■ **About this task**
Reproduce each record verbatim, images excluded.

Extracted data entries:
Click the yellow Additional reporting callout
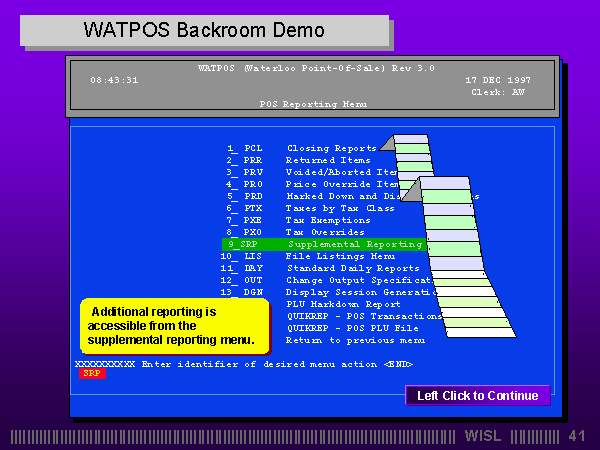This screenshot has width=600, height=450. click(x=174, y=326)
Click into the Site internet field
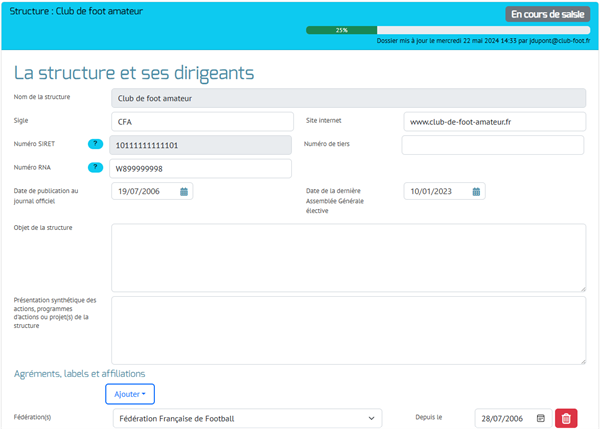The image size is (600, 429). coord(494,121)
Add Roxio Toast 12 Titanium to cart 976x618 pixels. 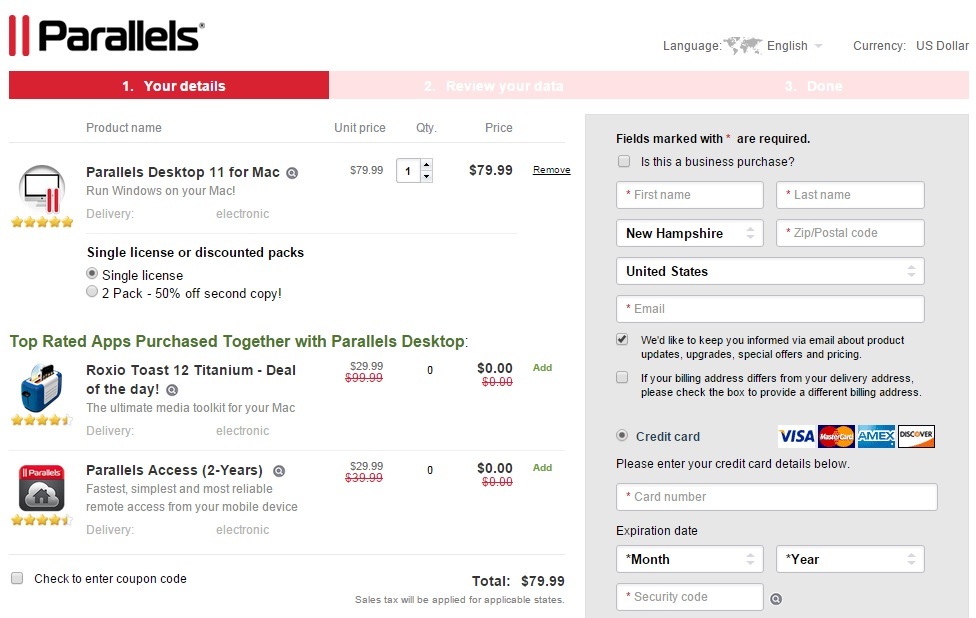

■ **Written answer**
Click the yellow Additional reporting callout
This screenshot has width=600, height=450. click(x=174, y=326)
Click into the Site internet field
The image size is (600, 429). coord(494,121)
Add Roxio Toast 12 Titanium to cart 976x618 pixels. 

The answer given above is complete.